Часом позже у него в доме появится долгожданный и дорогой гость Пётр Барс. Глеб ждал его со дня на день, так как получил недавно телеграмму такого текста: «Буду на днях с визитом…» Пётр. В бостоновых брюках, заправленных в хромовые сапоги, и одной рубашке он будет, стоять перед Глебом, и улыбаться, сверкая золотым ртом. По его виду нельзя было сказать, что он болен туберкулёзом. Друзья обнялись, крепко похлопывая друг друга по спине, а Дарья сразу начала замешивать тесто на пироги.

– Как здоровье брат? – спросил Глеб, – я думал, ты серьёзно болен, а ты весь блестишь и светишься. Никак подлечился?

– Я здоров, как бык, – сказал Пётр, – и никогда не болел, а на больничку пришлось спрятаться. В розыске я по непонятному делу. Могут накрутить хвоста ни за что, а мне не в кайф сидеть за чужие грехи. Вот когда разгребут это дело, тогда я смело буду ходить по – своему городу.

Глеб взял с полки кошелёк и, засунув его в карман брюк, сказал:

– Пошли – ка мы с тобой на Кубик сходим, и там за пивом ты мне расскажешь о своих мытарствах, пока Дарья на стол готовит. У нас можно не прятаться. Легавых здесь не бывает. Меня давно не проверяют, знают, что я работающий инвалид, живу рыбной ловлей да плотничаю помаленьку. Одному племяннику дом пристроили, сейчас второму варганим.

– Вижу, как вы развернулись, – произнёс Пётр, – я, когда приезжал сюда в шестьдесят третьем, на этом месте стояла самая настоящая халупа. А сейчас подходил к дому, смотрю, хоромы возвели.

– С твоей помощью Пётр, – пропела Дарья, очищая руки от прилипшего теста. Они вышли на улицу, и пошли к пивному ларьку. Недалеко от него паслись на лугу бычки и козы.

– Закуски тут много гуляет, – заметил Пётр.

– Тут и уткам привольно живётся, – сказал Глеб – и, проходя мимо годовалого бычка, привязанного к столбу, похлопал его по боку.
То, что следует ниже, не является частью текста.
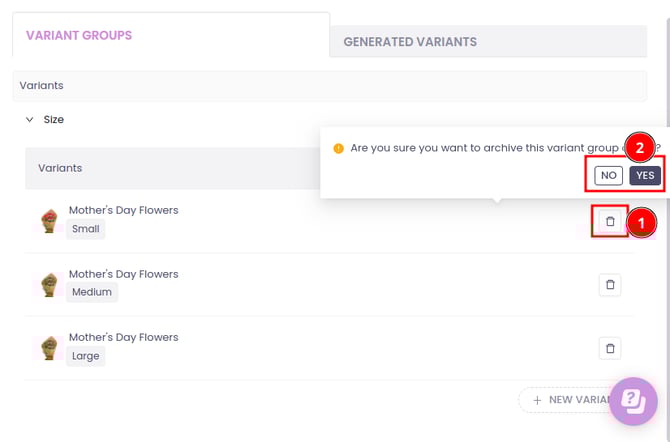Archive the Large variant with trash icon

pyautogui.click(x=610, y=348)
– А это наш Семён, – к зиме на мясо пустим. Взяв в ларьке шесть кружек пива, они приземлились рядом на травке под раскинувшим свои ветки клёном. Здесь была небольшая тень, и солнце не так сильно докучало им своими палящими лучами.
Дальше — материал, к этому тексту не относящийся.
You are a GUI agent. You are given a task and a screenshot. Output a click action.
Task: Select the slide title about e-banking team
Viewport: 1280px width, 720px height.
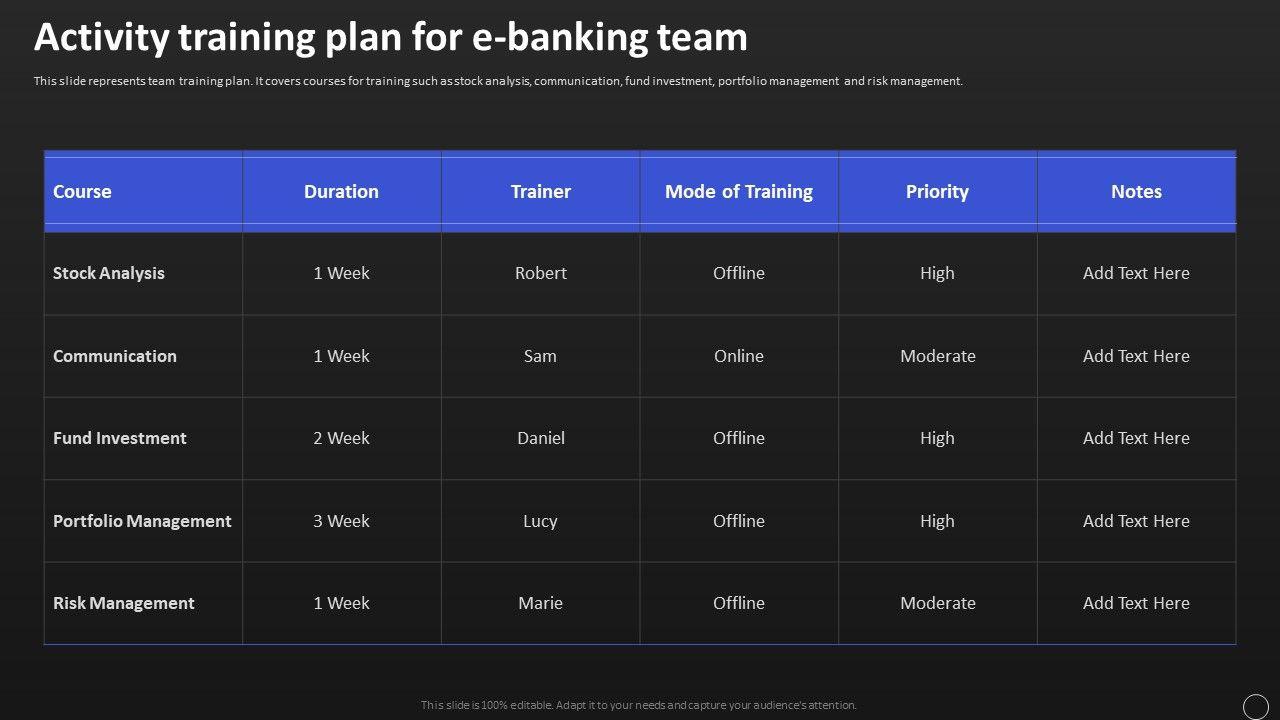(390, 37)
Пётр достал Беломорканал из портсигара и, постучав мундштуком папиросы о его крышку, сказал:– Так что за дела у тебя там непонятные? – спросил Глеб, – чувствую дело с оскоминой? – Ты «нашим» на сходке не говори, что я у тебя? Я когда в непонятное дело попал, всех предупредил, чтобы тебе не говорили. Всё – таки ты меня короновал, – стыдно было, что меня какая – то сявка разула. Думаю, сам разгребу этот мусор, тогда появлюсь у тебя. А попал я действительное в серьёзное дело, и помочь в этой заварухе мне можешь только ты. У тебя награды и внешность солидная, больше не на вора смахиваешь, а на бравого офицера. Поэтому лучше тебя никто не справится с командировкой в Ригу. Я не говорю прямо сейчас собираться в дорогу. Надо списаться с киномехаником и хорошо подготовиться к этой поездке. Понимаешь, вышку мне могут дать не разобравшись. Замочили отставного генерала в городе Риге, по фамилии Березин, зовут Матвей Всеволодович. Замочили прямо в квартире, вместе со своей бабкой. Это был не простой генерал, – Герой Советского Союза, работал до своей смерти в Наркомате внутренних дел, то есть сейчас КГБ. Убийцы забрали у него некоторые трофейные ценности, ювелирные изделия, фарфор и кучу бабок. Может на меня бы и не подумали, если бы этот генерал не жил подо мной. Это не моя квартира была, – я жил там, у капитана дальнего плавания, брат которого работает киномехаником в Риге. Погоняло, у него на зоне было, – Финн. Мы с ним в нормальных отношениях были на последней зоне. Ему я доверял как самому себе. Он мужик кремень лишнего не сболтнёт и косяков не нарежет. Грамотный, – на морехода учился. Так вот, когда менты начали пронюхивать у соседей про убийство, я сразу пятки намазал оттуда. Верняк, бы на меня подумали.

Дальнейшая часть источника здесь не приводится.